The Hedge Fund Business Continues Its Implosion

Needless to say, were the finance industry not backstopped by trillions of taxpayer money, there probably wouldn't be a hedge fund business any more. Something we said would happen before this crisis developed. My favorite, the "fund of funds" business isn't doing so well either. While Wall Street was feeding the world its favorite flavor of bullshit, we wrote that the fund of funds business was ridiculous and had just about no chance of being sustainable.

Almost all hedge funds are substantially underperforming the markets today. Another dynamic we wrote would happen. The fee squeeze ain't over even though many hedge funds are trying to withstand the pressure for fee changes. If hedge funds don't implode due to their own foolishness, fee structure changes will impact their profitability and ability to invest in future capabilities thus contributing to a self-fulfilling dynamic of even further underperformance for many.

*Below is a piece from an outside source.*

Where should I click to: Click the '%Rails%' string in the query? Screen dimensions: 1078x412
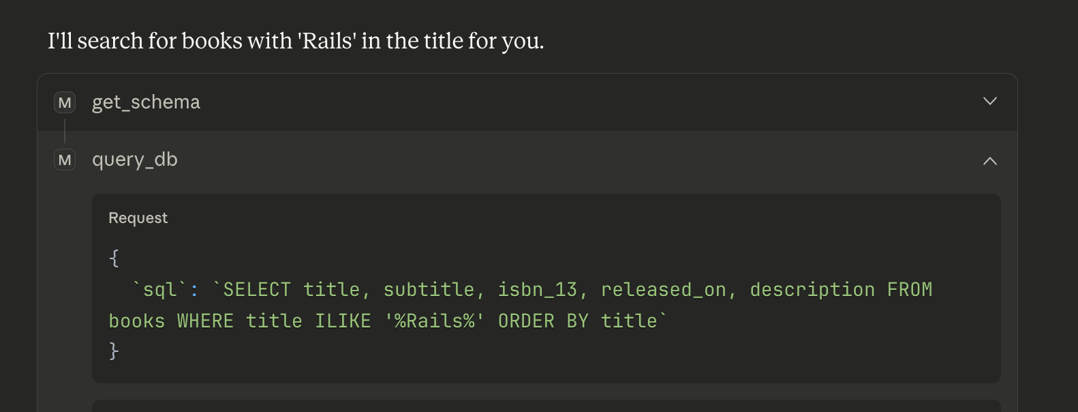point(435,321)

Here's the new deal I see happening. Some of the savants who ran hedge funds are now offering workshops on how to open a hedge fund. That's just too rich. One has proven no ability to manage risk, understand little about financial markets and know nothing about economics yet they are going to impart this vital wisdom on unsuspecting prey err ... clients. Of course, all for the benefit of the common good. The hedge fund business should have been regulated from day one.

There are surely many bright and honest folk working in the hedge fund industry just as is the case with Wall Street. But most serve a system they do not understand. Hence most will fail. The vast majority of these people should be plying their trade in the underlying economy for productive use. And this is exactly what we said would happen four years ago when we wrote of what would happen to the people employed in the financial bubble when it collapsed. Some firms will surely survive but in what form remains to be seen. The more complex or transient the strategy, the more likely they are to fail in my estimation. (strategies such as the very popular momentum or long-short approach to gambling .... err ... investing are wildly successful at times but are transient as a point of reference.) Firms employing complex or transient strategies rely too heavily on curve-fitted models or mathematical gibberish or unfair advantage through regulatory loopholes which are likely to be closed over time as the monster on Wall Street continues to cause future crises.